The Anti-Corporate Farming Ordinance is an Ordinance intended to protect family farms and the natural environment by prohibiting agribusiness corporations from owning farmland or engaging in farming within a Township. As of April, 2002, the Ordinance had been adopted unanimously by ten Township governments in Bedford, Fulton, Cumberland, Bradford, and Indiana Counties. It is currently under review by at least twelve other Townships in four other Counties.
Q. Why Does the Ordinance Focus on Corporations?
The corporatization of farming within the Commonwealth of Pennsylvania has adversely impacted Pennsylvania’s farming families several ways. First, increased corporate ownership of farms and farmland places agribusiness corporations in direct economic competition with family farms. When farm prices are driven down by the mass production of corporate farms, family farmers are forced to go into debt or sell their farms. This has contributed to the massive loss of 300,000 farmers in the United States since 1979. Second, corporate farms are more likely to adversely impact a community or neighborhood because corporations are limited liability entities, and recovering damages from them is more difficult than recovering damages from a neighboring landowner. In addition, as an absentee owner, corporations have less reason to respect communities and more reason to cause environmental contamination. Communities around Pennsylvania have learned the hard way that corporate farmers do not make good neighbors.
Q. Aren’t There Easier Ways to Ensure Protection of Wells and Stop Potential Pollution from Corporate Farms?

----

→ **Written exercise**
Continue the piece on Pennsylvania's Anti-Corporate Farming Ordinance, picking up after its last line.

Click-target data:

----

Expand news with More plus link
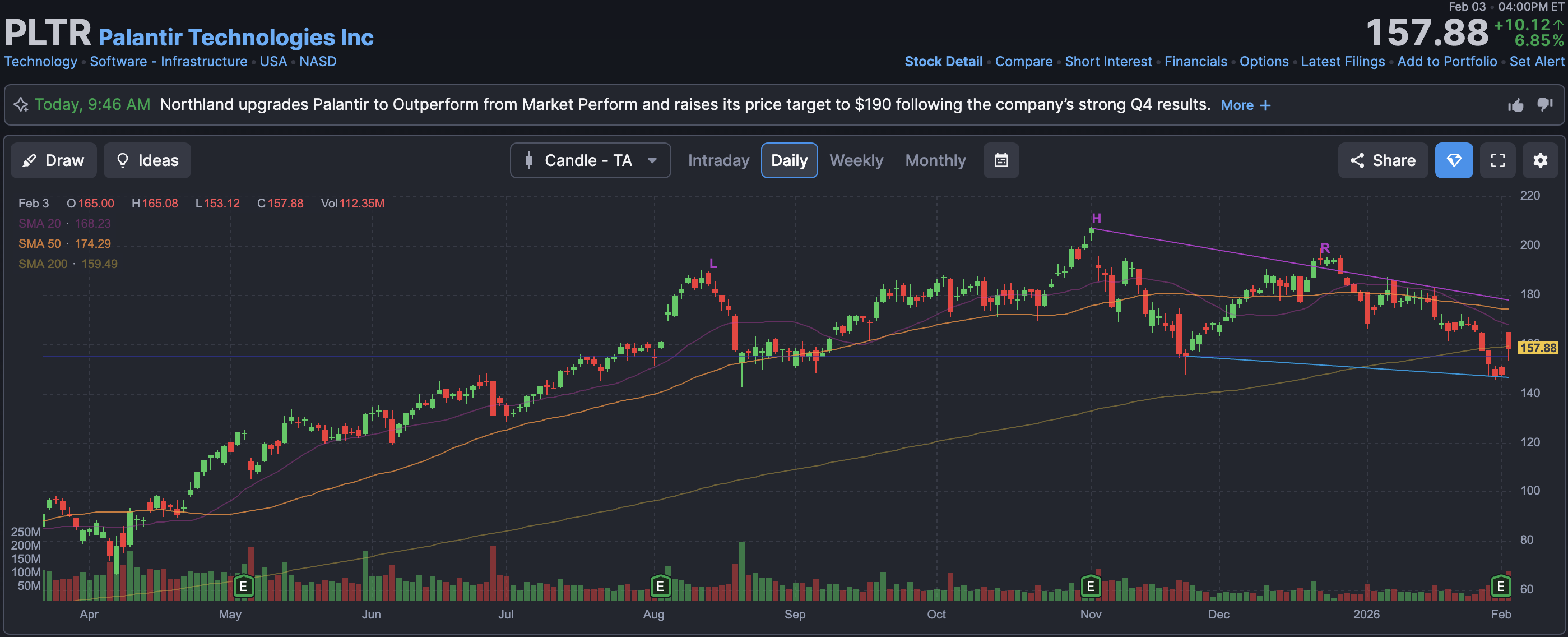 1245,105
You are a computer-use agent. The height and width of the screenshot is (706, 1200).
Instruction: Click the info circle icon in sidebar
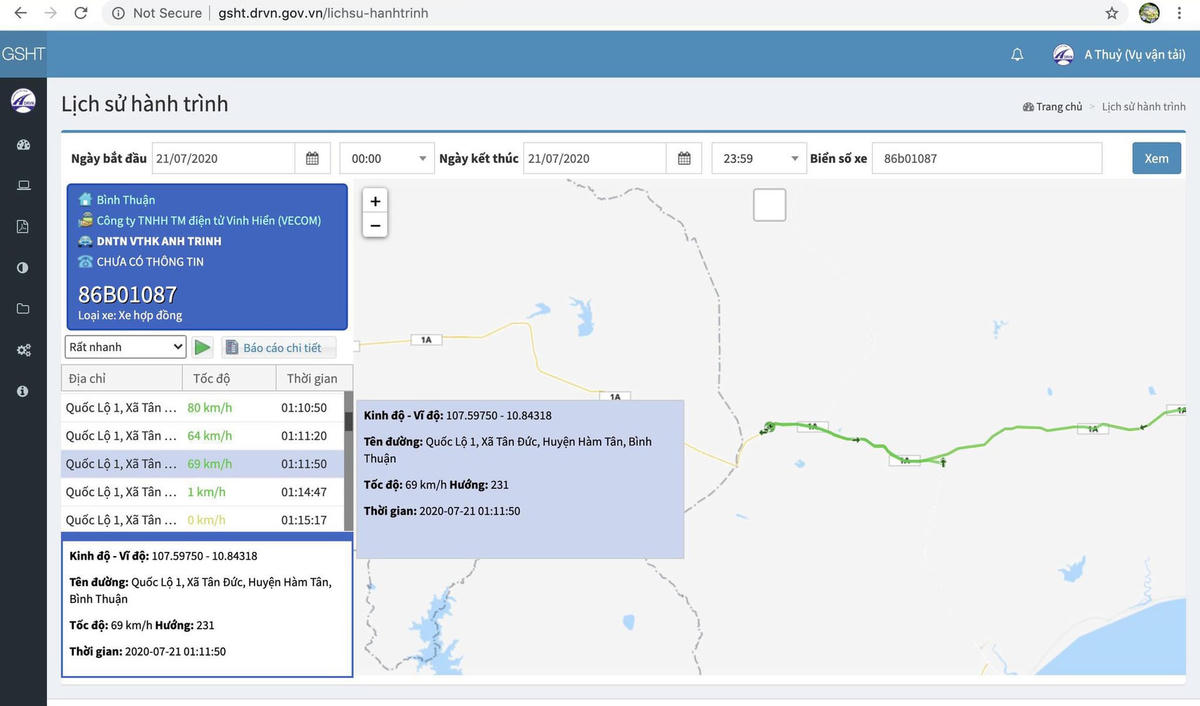click(x=23, y=391)
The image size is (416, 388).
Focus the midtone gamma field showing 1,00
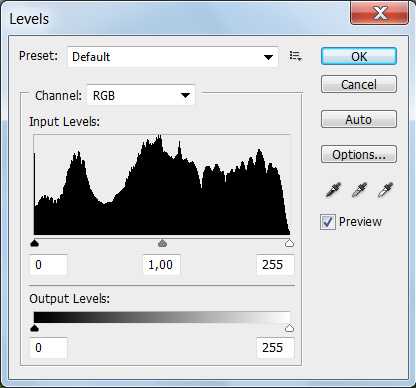[162, 265]
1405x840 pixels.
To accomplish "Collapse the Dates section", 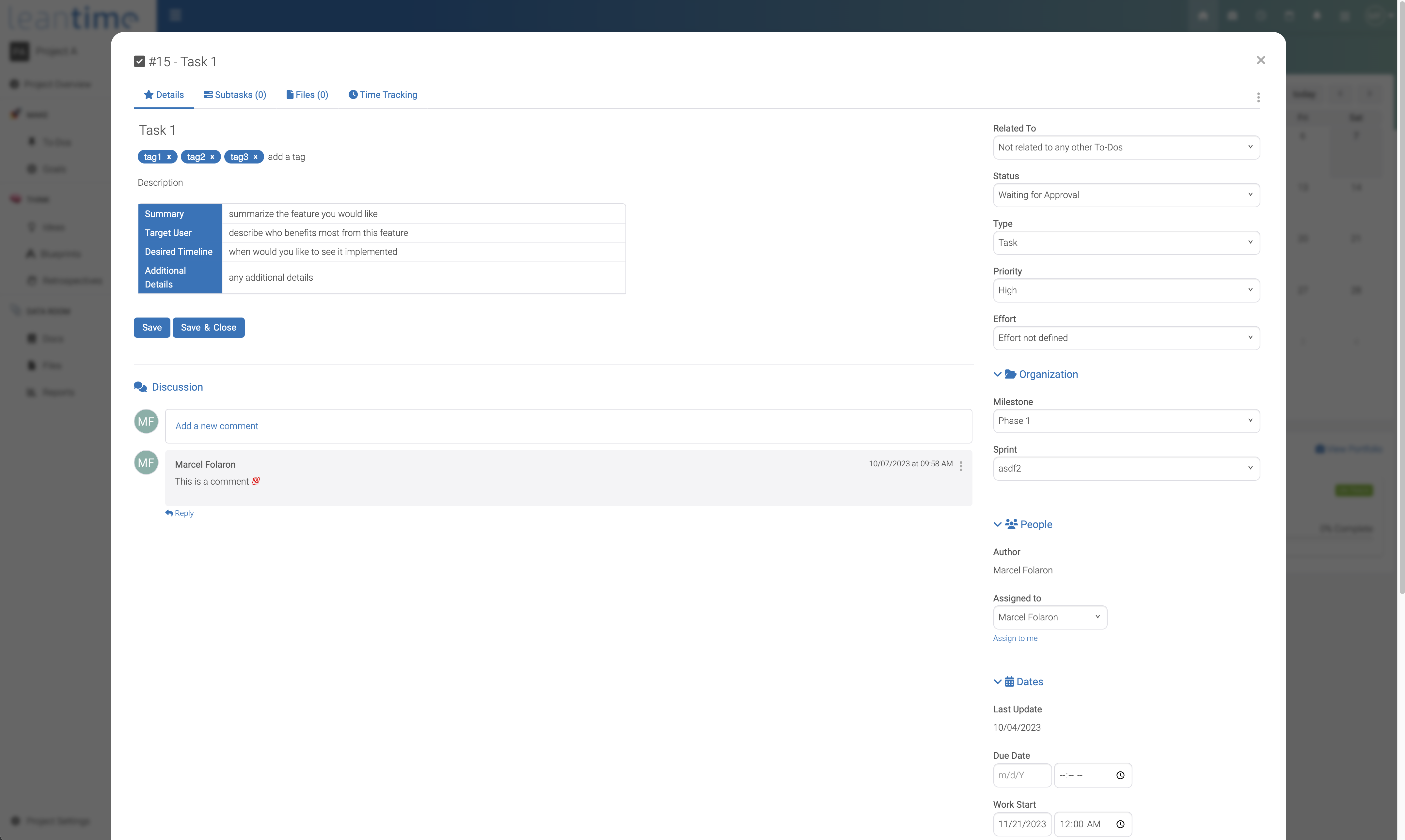I will click(x=997, y=682).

----

→ **Response to the task**
No. Unfortunately, the Nutrient Management Act (which regulates manure management and storage activities) contained an express preemption clause that prevents Township governments from regulating manure handling, storage, and management. In addition, in May of 2000, the State legislature adopted Senate Bill 300 (SB300) which now makes it difficult for Township governments to separately zone for corporate farms. Thus, all areas zoned for traditional agricultural activities must allow corporate-owned and operated animal factories. Precisely because most environmental and economic damage is more apt to be caused by corporate-owned industrial style agricultural facilities, the Southampton Ordinance focuses on the core of the problem. Far from being an abstract or roundabout way to deal with the potential for well and groundwater contamination, the Ordinance ensures that only family farms or family farm corporations will operate within the Township. It thus provides more blanket protection for residents than individual, case-by-case, or “spot-fire” regulatory approaches to protecting water supplies and the environment.
Q. Have Anti-Corporate Farming Laws Been Adopted by Other States?
Yes. Statewide anti-corporate farming laws are currently on the books in nine Midwestern States, which collectively produce over 30% of the United State’s agricultural output. Although these statutes and constitutional amendments vary by State, they usually have several elements in common. Anti-corporate farming laws were originally adopted in Oklahoma in 1907, and most recently adopted by referendum in South Dakota in 1998. The South Dakota referendum, upon which the Southampton Ordinance was modeled, passed by over 60% of the farming population.
Q. Have those Laws Been Successful in Protecting the Family Farm?
Yes. In those States which have adopted the strictest anti-corporate farming statutes, smaller size farms have rebounded from a decade of decline. In addition, data from those States shows that the average acreage per farm has dropped, showing a movement towards smaller farms and away from industrial corporate agricultural production.
Q. Why Should Pennsylvania Citizens be Concerned About Corporate Farming?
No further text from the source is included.